### Text excerpt:
↓↓↓
If you don't have a social media strategy, your choice to ignore Twitter and Facebook could be hurting you. Scott Lowe has social media tips for your plan of attack.

Social media is an inexpensive way to enhance an organization's outreach and boost sales if done right. While some organizations might limit their social media efforts to simple things like a "deal of the week" promotion designed to boost Web traffic or point people to new products, you need a more complete strategy.

Scott Lowe
Scott Lowe

No organization should jump into social media just to jump into social media -- it would be a waste of time for some, a huge mistake for others. For example, if you're a hobbyist who builds and sells custom-made clocks in your spare time in your garage, your Facebook page or Twitter feed might get more people to look at your wares, but the increased demand could move your business from "fun" to "work."

Your social media brand matters: Know thyself

Social media is about brand-building and sales augmentation. Before you jump in, know who you are or at least have an idea. As you reach new audiences and markets, that identity needs to permeate your message and efforts in a natural way. People get enough hard-core advertising on Twitter and Facebook. While you might be doing some advertising, make it just a portion of your content so that you’re maximizing your brand outreach. Know that whether you're doing it or not, you're doing social media.
↑↑↑
### Record set:
↓↓↓
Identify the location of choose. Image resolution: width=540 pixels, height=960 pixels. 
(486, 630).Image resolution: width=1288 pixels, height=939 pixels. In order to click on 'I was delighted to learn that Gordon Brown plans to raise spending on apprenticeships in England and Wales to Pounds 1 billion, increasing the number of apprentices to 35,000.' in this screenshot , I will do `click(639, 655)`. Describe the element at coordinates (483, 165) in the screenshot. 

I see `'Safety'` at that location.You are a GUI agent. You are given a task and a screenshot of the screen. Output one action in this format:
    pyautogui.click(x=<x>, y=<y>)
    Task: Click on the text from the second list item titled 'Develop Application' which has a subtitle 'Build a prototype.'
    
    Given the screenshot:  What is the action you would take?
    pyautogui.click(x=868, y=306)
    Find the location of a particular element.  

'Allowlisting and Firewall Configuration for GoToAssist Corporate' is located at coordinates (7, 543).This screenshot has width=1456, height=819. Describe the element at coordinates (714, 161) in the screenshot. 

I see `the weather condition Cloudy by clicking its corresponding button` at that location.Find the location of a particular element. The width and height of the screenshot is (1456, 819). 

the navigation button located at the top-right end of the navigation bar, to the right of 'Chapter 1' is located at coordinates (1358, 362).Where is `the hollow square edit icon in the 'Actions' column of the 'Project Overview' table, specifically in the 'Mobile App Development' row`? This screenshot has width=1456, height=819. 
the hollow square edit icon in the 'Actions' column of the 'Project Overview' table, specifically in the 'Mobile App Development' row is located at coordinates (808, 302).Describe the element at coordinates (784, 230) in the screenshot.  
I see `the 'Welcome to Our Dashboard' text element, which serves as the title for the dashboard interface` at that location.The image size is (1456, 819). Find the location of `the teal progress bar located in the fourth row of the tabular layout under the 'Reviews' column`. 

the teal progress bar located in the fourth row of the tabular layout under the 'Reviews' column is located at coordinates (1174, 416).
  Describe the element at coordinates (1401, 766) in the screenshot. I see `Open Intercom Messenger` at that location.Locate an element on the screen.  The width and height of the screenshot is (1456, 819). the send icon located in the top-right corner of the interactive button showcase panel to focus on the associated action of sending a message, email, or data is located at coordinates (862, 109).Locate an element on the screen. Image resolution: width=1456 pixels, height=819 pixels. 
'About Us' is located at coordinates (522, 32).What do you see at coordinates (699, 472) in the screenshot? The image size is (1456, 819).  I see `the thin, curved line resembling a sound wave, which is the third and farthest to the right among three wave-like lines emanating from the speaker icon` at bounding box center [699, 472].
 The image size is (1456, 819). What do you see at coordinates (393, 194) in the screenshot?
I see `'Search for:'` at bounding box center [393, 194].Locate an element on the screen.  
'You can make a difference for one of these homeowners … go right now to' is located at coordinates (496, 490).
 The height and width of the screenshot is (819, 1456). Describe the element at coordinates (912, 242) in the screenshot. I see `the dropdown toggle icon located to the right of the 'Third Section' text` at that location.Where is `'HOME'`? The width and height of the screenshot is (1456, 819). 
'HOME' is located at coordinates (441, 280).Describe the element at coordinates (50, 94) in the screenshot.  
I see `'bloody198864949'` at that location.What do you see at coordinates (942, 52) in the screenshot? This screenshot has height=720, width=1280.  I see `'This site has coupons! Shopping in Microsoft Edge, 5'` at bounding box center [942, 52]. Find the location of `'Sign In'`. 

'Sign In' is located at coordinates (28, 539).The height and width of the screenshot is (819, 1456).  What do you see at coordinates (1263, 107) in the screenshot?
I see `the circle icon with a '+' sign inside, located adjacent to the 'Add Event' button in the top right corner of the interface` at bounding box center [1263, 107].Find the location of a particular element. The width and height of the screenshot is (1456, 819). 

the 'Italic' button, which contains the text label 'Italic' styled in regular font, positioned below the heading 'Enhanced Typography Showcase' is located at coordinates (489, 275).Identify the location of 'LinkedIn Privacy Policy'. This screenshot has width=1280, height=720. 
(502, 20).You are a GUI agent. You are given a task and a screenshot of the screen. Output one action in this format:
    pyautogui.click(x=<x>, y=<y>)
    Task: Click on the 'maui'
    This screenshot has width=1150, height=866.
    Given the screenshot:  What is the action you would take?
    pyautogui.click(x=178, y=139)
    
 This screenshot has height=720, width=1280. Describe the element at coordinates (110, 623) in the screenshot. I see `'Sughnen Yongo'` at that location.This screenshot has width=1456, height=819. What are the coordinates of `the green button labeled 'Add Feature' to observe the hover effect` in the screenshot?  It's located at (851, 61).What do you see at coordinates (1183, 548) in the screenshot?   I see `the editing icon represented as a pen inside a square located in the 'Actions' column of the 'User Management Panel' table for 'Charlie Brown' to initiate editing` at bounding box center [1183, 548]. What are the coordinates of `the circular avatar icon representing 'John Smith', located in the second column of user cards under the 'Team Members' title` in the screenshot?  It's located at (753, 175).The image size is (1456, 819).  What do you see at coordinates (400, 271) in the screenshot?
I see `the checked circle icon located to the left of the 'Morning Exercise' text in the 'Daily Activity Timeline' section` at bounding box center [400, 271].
↑↑↑
### Task requirements:
1. In the social media tips text, swap "Twitter" for "Instagram" and write out the passage starting with "If you don't" and going on through "more complete strategy.".
2. In the social media tips text, what does the example hobbyist build and sell?
3. Do these statements agree with the social media tips text? Answer yes or no for each, quoting the words that decide it.
(a) Social media is described as an expensive way to boost sales.
(b) Social media is said to be about brand-building and sales augmentation.
(c) People are said to get too little advertising on Twitter and Facebook.

### Solved problems:
1.
If you don't have a social media strategy, your choice to ignore Instagram and Facebook could be hurting you. Scott Lowe has social media tips for your plan of attack.

Social media is an inexpensive way to enhance an organization's outreach and boost sales if done right. While some organizations might limit their social media efforts to simple things like a "deal of the week" promotion designed to boost Web traffic or point people to new products, you need a more complete strategy.

2. Custom-made clocks, built in a garage in spare time.

3.
(a) No: "Social media is an inexpensive way to enhance an organization's outreach and boost sales if done right."
(b) Yes: "Social media is about brand-building and sales augmentation."
(c) No: "People get enough hard-core advertising on Twitter and Facebook."